▸ **Task prompt**: Report each line of the data that includes the word "will".

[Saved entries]
**********

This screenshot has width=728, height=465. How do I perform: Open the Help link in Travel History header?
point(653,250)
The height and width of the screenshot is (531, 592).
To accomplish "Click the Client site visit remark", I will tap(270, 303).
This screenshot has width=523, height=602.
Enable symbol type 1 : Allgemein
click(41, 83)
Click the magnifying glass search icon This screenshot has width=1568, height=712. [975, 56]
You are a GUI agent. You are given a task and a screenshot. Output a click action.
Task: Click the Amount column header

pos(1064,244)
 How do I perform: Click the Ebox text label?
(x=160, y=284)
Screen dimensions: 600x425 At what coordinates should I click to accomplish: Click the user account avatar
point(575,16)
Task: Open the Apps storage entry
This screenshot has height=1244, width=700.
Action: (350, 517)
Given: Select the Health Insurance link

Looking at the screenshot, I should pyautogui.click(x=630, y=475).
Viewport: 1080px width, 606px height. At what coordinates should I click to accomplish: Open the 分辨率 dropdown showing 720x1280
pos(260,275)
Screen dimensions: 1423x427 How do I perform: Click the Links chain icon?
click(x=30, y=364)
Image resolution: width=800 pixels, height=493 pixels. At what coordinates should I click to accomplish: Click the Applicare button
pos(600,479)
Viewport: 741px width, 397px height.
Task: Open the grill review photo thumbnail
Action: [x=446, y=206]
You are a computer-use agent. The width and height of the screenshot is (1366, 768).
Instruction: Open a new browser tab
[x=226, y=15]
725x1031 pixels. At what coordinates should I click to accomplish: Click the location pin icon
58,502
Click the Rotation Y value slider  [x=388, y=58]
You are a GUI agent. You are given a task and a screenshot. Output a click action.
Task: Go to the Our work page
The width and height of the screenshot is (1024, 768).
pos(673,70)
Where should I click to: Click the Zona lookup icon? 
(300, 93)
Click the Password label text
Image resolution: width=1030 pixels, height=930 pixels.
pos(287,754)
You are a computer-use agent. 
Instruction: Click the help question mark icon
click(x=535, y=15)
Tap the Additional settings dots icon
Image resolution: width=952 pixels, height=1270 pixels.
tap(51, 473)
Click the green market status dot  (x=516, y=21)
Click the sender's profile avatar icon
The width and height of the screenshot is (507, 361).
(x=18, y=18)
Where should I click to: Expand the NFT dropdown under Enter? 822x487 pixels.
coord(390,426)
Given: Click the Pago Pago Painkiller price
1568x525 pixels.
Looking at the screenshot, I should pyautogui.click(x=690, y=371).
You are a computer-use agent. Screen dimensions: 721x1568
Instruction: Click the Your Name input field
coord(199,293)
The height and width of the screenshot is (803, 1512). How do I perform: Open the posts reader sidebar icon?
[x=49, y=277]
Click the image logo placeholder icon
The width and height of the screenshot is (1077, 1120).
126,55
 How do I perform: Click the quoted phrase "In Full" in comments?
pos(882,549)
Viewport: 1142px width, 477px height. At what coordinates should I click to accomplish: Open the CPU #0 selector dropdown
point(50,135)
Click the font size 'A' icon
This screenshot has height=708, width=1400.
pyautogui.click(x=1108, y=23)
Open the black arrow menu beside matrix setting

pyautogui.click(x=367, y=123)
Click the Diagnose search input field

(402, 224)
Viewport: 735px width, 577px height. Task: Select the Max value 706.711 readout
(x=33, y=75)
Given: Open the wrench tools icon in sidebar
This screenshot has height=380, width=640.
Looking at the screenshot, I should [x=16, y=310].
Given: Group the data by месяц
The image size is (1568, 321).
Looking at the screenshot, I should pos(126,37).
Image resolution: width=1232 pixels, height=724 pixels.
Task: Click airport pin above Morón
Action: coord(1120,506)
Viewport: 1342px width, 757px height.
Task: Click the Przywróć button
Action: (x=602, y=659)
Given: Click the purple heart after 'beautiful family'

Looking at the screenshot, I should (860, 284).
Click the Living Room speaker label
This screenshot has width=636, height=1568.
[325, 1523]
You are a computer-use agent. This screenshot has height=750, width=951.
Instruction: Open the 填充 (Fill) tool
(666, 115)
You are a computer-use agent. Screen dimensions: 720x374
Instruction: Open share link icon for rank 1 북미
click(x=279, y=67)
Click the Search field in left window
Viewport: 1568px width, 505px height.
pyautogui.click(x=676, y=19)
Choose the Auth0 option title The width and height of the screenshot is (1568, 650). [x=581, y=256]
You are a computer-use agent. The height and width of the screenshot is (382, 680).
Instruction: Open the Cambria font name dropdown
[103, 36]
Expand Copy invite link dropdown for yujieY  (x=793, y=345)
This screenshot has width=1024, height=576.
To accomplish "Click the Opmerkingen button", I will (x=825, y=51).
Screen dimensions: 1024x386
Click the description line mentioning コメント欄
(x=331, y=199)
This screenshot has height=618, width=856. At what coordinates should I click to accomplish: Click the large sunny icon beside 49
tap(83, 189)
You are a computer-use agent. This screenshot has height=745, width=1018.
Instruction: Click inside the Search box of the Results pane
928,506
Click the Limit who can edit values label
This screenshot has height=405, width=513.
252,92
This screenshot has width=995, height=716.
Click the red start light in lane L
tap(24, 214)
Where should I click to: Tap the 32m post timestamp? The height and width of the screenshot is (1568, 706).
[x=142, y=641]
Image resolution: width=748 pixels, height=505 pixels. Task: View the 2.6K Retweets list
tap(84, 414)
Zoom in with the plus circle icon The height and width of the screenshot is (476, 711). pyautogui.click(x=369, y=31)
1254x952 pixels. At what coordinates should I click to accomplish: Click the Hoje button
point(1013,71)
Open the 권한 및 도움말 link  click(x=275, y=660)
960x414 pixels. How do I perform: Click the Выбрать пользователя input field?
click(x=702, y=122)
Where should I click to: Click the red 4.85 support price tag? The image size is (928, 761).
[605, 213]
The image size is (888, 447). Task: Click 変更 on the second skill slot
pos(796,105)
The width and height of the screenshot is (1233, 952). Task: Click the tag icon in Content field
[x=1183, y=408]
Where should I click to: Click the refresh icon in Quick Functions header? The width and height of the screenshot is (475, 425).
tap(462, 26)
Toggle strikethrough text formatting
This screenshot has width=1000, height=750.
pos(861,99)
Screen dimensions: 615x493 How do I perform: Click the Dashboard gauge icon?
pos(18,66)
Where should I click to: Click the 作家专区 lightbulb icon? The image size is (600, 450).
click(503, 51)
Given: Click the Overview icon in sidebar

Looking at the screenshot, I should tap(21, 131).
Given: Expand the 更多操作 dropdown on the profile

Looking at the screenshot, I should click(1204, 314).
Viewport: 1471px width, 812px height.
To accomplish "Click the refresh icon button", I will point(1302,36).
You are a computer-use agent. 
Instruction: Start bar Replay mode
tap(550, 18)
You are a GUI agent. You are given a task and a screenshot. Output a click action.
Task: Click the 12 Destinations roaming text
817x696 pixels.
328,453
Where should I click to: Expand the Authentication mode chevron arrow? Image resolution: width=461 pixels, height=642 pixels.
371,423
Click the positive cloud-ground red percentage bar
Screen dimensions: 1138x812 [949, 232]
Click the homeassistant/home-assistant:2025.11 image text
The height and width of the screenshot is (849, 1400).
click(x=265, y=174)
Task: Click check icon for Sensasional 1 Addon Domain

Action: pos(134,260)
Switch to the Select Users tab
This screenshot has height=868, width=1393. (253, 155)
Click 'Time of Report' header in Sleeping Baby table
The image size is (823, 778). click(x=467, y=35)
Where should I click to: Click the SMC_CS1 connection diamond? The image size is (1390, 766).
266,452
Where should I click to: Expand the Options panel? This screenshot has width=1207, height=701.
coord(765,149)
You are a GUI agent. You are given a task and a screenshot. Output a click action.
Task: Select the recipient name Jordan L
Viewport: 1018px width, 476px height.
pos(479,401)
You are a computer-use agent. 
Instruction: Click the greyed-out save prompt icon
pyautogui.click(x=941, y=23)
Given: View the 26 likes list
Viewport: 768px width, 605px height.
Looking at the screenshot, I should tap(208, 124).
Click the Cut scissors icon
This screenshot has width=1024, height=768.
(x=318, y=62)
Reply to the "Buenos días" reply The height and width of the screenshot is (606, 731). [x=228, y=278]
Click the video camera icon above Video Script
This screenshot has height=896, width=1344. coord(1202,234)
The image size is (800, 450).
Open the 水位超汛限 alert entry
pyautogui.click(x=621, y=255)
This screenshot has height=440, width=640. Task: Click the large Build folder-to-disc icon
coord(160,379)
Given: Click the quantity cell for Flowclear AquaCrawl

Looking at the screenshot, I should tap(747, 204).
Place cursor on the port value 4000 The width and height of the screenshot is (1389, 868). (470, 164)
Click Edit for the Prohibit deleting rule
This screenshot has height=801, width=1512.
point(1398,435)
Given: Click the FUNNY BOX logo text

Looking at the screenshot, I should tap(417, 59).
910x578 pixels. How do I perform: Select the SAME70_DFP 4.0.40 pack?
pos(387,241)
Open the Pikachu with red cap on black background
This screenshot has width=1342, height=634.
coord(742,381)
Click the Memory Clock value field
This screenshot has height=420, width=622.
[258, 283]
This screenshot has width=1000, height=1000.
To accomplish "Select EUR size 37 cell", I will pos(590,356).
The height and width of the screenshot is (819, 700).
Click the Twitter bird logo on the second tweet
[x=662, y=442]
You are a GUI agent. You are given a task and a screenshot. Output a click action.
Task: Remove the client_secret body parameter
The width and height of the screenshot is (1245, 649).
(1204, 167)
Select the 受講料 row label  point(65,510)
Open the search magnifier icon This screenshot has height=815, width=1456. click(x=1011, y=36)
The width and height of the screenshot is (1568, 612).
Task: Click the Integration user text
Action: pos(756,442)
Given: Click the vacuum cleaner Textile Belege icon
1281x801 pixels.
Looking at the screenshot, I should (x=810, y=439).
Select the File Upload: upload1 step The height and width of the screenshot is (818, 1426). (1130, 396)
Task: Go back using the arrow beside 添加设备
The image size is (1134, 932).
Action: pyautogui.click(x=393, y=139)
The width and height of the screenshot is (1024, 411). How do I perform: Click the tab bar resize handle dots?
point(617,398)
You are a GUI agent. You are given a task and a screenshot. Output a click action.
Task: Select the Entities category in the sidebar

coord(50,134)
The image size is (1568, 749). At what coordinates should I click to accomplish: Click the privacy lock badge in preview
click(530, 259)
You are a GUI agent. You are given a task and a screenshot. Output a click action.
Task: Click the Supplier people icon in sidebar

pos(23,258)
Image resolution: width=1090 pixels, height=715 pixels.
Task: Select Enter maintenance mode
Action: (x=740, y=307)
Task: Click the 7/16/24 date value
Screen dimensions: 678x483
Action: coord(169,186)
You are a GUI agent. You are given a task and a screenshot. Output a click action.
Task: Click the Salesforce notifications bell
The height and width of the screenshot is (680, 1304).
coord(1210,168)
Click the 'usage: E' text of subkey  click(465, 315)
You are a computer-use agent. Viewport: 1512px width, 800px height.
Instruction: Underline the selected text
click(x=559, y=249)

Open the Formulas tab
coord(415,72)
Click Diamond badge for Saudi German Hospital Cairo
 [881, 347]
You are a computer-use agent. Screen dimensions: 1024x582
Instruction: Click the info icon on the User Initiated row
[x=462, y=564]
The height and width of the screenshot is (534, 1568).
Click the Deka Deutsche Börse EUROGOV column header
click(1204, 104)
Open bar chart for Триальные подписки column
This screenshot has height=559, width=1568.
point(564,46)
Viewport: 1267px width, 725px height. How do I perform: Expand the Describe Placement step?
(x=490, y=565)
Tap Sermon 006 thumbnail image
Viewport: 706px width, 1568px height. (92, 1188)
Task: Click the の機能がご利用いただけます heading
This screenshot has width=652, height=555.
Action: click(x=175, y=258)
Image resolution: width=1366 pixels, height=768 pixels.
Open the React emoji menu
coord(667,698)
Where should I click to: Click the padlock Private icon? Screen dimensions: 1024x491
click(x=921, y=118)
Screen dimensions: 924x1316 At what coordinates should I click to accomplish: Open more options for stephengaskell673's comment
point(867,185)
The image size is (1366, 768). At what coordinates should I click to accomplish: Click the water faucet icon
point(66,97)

**********

▸ **Answer**:
To accomplish "Click the Client site visit remark", I will tap(270, 303).
To accomplish "Click the Opmerkingen button", I will (x=825, y=51).
To accomplish "Click the refresh icon button", I will point(1302,36).
To accomplish "Select EUR size 37 cell", I will pos(590,356).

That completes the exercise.